The office of the High Commissioner for Human Rights cited both sides of the conflict including a Saudi-led coalition supporting Yemen's government, and Shia rebels, known as Houthis, and others. Spokesman Rupert Colville pointed to coalition airstrikes and "indiscriminate" shelling in residential areas.
OHCHR wants the coalition and Yemen's government to allow "independent and impartial" investigations in Yemen.
The agency's latest count, which dates to 24 September, does not include casualties from an alleged air strike on a wedding party in Taiz that UN officials say may have killed 130 people or more.
In the ongoing fighting on the ground, Arab media reported on Monday that Saudi-led coalition forces had reached the outskirts of the Marib dam to the east of Sanaa, and had destroyed arms depots there.
The fighting in Marib, where coalition and government-allied troops have massed, has progressed slowly.
The airstrikes came as the Saudi army announced Sunday that one of its generals was killed while on duty in the kingdom's Jizan province near the border with Yemen.
He is the second high-ranking Saudi military official to have been killed on the border this weekend.
A colonel and another border guard died late Friday in a gun battle after a landmine blast along the frontier with Yemen, according to the Saudi interior ministry.
In late March, a Saudi-led coalition launched a military campaign against the Houthi insurgents to stop them from taking control of the whole country.
Around 70 people, mostly soldiers, have been killed in Saudi Arabia from border shelling and skirmishes since the coalition campaign began.
Separately on Sunday, Yemen's President Abd-Rabbo Mansour Hadi urged the Houthis to lay down their arms and resume dialogue to end Yemen's conflict, as he left for the UN General Assembly.
The embattled leader, returned Wednesday to the southern city of Aden after a nearly six-month exile.

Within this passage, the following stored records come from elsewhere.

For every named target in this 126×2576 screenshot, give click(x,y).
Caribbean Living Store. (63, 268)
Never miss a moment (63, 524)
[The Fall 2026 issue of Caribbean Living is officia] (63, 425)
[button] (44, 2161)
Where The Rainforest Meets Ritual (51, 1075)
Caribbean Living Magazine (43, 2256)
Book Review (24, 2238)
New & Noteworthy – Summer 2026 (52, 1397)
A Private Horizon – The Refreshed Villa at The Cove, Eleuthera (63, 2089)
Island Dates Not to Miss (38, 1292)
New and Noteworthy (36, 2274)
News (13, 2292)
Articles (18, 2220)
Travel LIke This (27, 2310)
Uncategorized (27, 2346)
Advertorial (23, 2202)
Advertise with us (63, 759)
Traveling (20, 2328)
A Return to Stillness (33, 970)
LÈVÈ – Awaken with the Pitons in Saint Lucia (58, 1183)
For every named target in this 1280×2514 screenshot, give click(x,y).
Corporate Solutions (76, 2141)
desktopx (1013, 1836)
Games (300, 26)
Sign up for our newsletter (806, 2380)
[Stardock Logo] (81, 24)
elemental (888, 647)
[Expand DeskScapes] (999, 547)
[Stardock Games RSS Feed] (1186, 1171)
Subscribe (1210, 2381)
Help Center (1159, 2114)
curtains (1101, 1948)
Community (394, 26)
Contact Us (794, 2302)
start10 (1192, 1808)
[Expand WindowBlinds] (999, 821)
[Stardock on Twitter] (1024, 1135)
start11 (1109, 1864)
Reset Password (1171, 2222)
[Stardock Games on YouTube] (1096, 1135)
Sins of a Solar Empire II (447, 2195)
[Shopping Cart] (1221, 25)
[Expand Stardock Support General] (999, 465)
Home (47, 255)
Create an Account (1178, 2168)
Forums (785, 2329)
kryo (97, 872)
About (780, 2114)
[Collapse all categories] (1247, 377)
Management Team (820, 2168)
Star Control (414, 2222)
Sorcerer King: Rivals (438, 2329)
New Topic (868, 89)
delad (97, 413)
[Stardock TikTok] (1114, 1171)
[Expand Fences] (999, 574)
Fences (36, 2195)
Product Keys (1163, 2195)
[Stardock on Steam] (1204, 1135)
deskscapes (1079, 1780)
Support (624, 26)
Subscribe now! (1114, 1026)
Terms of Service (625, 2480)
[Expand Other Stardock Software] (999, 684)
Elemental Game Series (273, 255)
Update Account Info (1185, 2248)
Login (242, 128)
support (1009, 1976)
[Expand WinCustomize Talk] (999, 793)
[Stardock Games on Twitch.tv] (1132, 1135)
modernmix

"I am open to all efforts seeking a political solution," Hadi said in a letter addressed to King Salman of Saudi Arabia, where the Yemeni leader took shelter in March after rebels advanced on Aden, his last refuge at the time after having escaped house arrest in Houthi-controlled Sanaa.
Hadi also called on rebels "to end their coup, surrender weapons ... and return to the dialogue table, to implement the UN Security Council Resolution 2216," which demands the insurgents withdraw from territories they have occupied.
The rebels overran Sanaa almost unopposed in September last year and went on to expand their control zone into several regions, aided in fierce fighting against pro-Hadi forces by renegade troops loyal to ousted president Ali Abdullah Saleh.
In July, government-allied forces backed by a Saudi-led Arab coalition evicted the rebels from Aden and four other southern provinces, and they have since set their sights on advancing on Sanaa.
In a letter to Hadi, King Salman congratulated Hadi on his return to Aden and pledged support to the internationally-recognised president.
"We in the coalition stand firmly, with all our strength, by your side... to protect your country," Salman wrote.